A Biden Victory Could Reset Transatlantic Relations
Many European pundits seem to think that a Democratic administration in the United States wouldn't change much about how the US has treated Europe since 2017. But if Joe Biden defeats President Donald Trump in November, the skeptics will find themselves pleasantly surprised.
NEW YORK – In his opening address to the European Council on Foreign Relations’ (ECFR) annual meeting, German Foreign Affairs Minister Heiko Maas claimed that regardless of the outcome of the US presidential election this November, Europeans “will have to think about how to better contain the conflicts in Europe’s vicinity, even without the US.”
His view is a popular one. Many European pundits, such as Janan Ganesh and Wolfgang Münchau of the Financial Times, have argued that US-EU relations would not change significantly even if a Democrat were to defeat US President Donald Trump. A Democratic president, the argument goes, would still be protectionist on trade, sympathetic to the American public’s supposed isolationist instincts, and equally unenthusiastic about writing checks to defend Europe. This description was initially applied to Senators Elizabeth Warren of Massachusetts and Bernie Sanders of Vermont, despite their strong support for international cooperation and human rights. Now some Europeans are extending it to Joe Biden.

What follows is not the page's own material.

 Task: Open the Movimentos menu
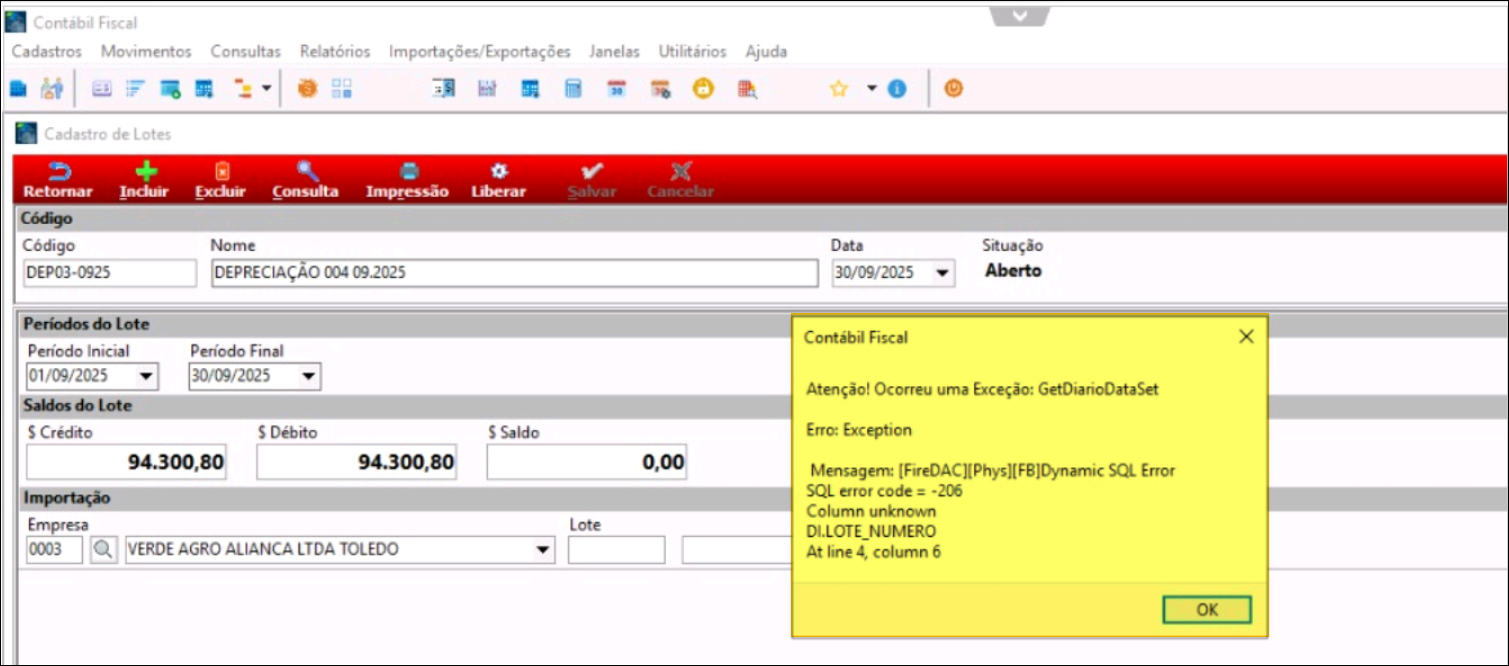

But the idea that Biden would bring no real change to US policy toward Europe beggars belief. Biden has always been a staunch transatlanticist, and over the course of his decades-long political career, he has forged close relationships with key European leaders, including German Chancellor Angela Merkel. As vice president from 2009 to 2017, Biden was always available to provide personal diplomacy when President Barack Obama was not.